# Help a noob polish his Aritsigu A-Type Gyuto.



## kungpao (Jul 6, 2013)

I'm hoping to get some advice on how to polish up my Aritsugu A-Type 240mm gyuto. This will be my first time doing so, and the knife is special to me so I'm a bit nervous about messing it up. I understand the basics of progression from course to fine grit wet/dry sandpaper, but am curious about a few things not mentioned in tutorials. 

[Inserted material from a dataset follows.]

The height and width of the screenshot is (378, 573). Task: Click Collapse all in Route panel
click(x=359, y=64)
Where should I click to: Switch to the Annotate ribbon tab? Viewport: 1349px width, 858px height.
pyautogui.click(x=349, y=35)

The markings on this blade look like they will rub right off with a sink sponge if I wanted them to. I'm looking to hopefully keep them intact during polishing. How do I go about doing this without leaving an area of the knife around the logo unpolished? I'm also wondering how long of a time to spend polishing with each grit level. Does anyone know from experience or educated guess what the Aritsugu proprietary semi stainless carbon polishes like? Do you think it would be possible to get a mirror-ish finish? Thanks again, this hobby and forum are becoming quite exciting for me!


----------



## NO ChoP! (Jul 6, 2013)

When using sand paper, you start at the lowest grit necessary to remove the heaviest scratches. You do not progress to a higher grit until you have removed all scratches from the previous grit. It's that simple, just a lot of elbow grease. If your knife is basically scratch free, and you would like to bring the factory finish to a mirror polish you could skip to 400, 600 or even 800, dependent on the factory scratch pattern.

I think most switch from high grit wet paper to buffing wheels/pads and compounds to achieve true mirror. 

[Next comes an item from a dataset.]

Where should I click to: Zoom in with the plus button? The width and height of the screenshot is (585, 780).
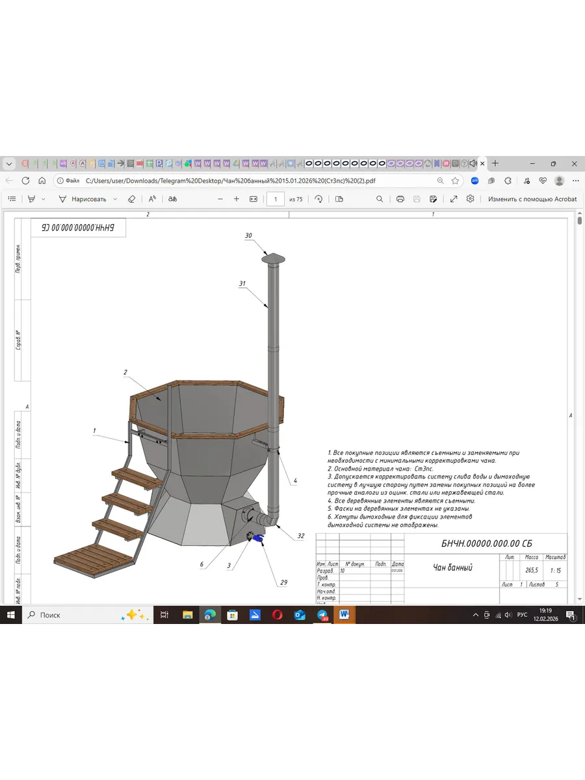coord(237,199)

Salty has a vid out there where he mirror polishes a gyuto, I think using car polish.


----------



## greasedbullet (Jul 6, 2013)

I don't see why you would not be able to go as high as true mirror if you want. After 800 grit you start to get mirror-ish. As for the Logo part I have no idea.


----------



## kungpao (Jul 6, 2013)

Well I saw a couple of people polish thiers about half way up the front side of the knife, around where the shinogi line would be on a single bevel. I'm going to give it a try and post pictures later this evening. Wish me luck! :cool2:


----------



## Pensacola Tiger (Jul 6, 2013)

kungpao said:


> Well I saw a couple of people polish thiers about half way up the front side of the knife, around where the shinogi line would be on a single bevel. I'm going to give it a try and post pictures later this evening. Wish me luck! :cool2:



That "polish" is a result of some very major thinning of the right-hand side of the blade and subsequent scratch removal. A few years ago, when the Aritsugu was the "flavor of the month", this thinning was in vogue. It resulted in a very asymmetrical geometry and was favored by more than a few users for its performance when thinned like that.

Rick


----------



## kungpao (Jul 6, 2013)

Now that you mention it I recall the thread that I saw them in being rather old. I'm not yet at the level where I feel confident enough to thin the knife out to such a degree, but I figure I'll give it a go with the wet/ dry paper. Thanks for the heads up!


----------



## tk59 (Jul 6, 2013)

I polished mine just half way up on stones, as described by PT. It's still one of my absolute best performers.


----------



## zitangy (Jul 7, 2013)

kungpao said:


> Now that you mention it I recall the thread that I saw them in being rather old. I'm not yet at the level where I feel confident enough to thin the knife out to such a degree, but I figure I'll give it a go with the wet/ dry paper. Thanks for the heads up!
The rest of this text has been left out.